Personne n'aurait une petite idée... ou au moins une piste afin que je puisse creuser un peu plus...


----------



## SnowMan (2 Janvier 2008)

Nouvelle information: j'ai essayé de connecter mon disque dur externe à un MacBook sous Tiger ==> même effet, le disque dur n'est pas monter sur le bureau.

Un peu d'aide peut être ?


----------



## Pascal 77 (2 Janvier 2008)

Bon, je vais briser ta solitude, malheureusement pas avec de bonnes nouvelles : certains bridges USB refusent tout service sur un Mac, seul moyen d'en sortir, un boîtier contenant un bridge compatible (privilégier l'achat d'un tel boîtier chez un spécialiste du Mac, pour éviter de retomber dans le même travers).


----------



## SnowMan (28 Janvier 2008)

> Bon, je vais briser ta solitude, malheureusement pas avec de bonnes nouvelles : certains bridges USB refusent tout service sur un Mac, seul moyen d'en sortir, un boîtier contenant un bridge compatible (privilégier l'achat d'un tel boîtier chez un spécialiste du Mac, pour éviter de retomber dans le même travers).


Merci d'avoir briser ma solitude 

Je ne connaissais absolument pas le terme "bridge", merci d'avoir enrichi ma culture !


Ce qui est quand même bizarre, c'est que j'ai exactement le même problème sous Ubuntu 7.10 

J'en conclus donc que je ne peux utiliser ce boîtier externe que sous windows ou vista...

Est-ce qu'il existe un moyen pour vérifier ton hypothèse ? (exemple: référence produit)


----------



## Pascal 77 (28 Janvier 2008)

SnowMan a dit:


> Est-ce qu'il existe un moyen pour vérifier ton hypothèse ? (exemple: référence produit)

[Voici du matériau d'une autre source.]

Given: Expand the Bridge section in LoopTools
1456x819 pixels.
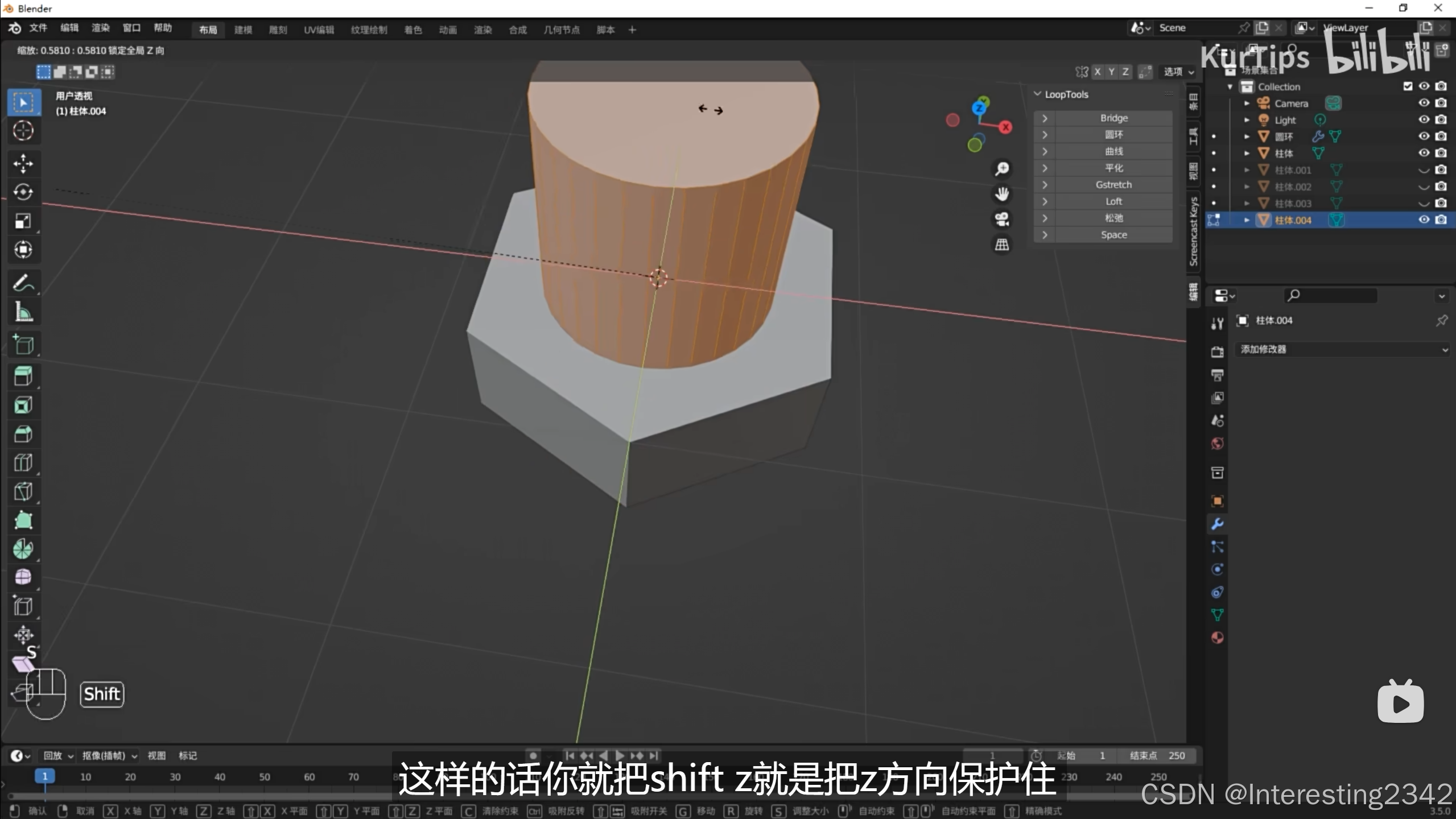Looking at the screenshot, I should pyautogui.click(x=1045, y=118).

Hélas, à part ouvrir, non, pas à ma connaissance, les fabricants de boîtiers se refusent à communiquer sur le bridge qu'ils incluent dedans (d'ailleurs, j'ai déjà vu deux boîtiers censés être du même modèle, contenir deux bridges différents ... dans ce cas, le plus récent est généralement le moins bon, mais est revenu moins cher à fabriquer, et comme il est souvent vendu au même prix ... ).


----------



## chipchipe (28 Janvier 2008)

essaye avec un boitier externe en firewire.


----------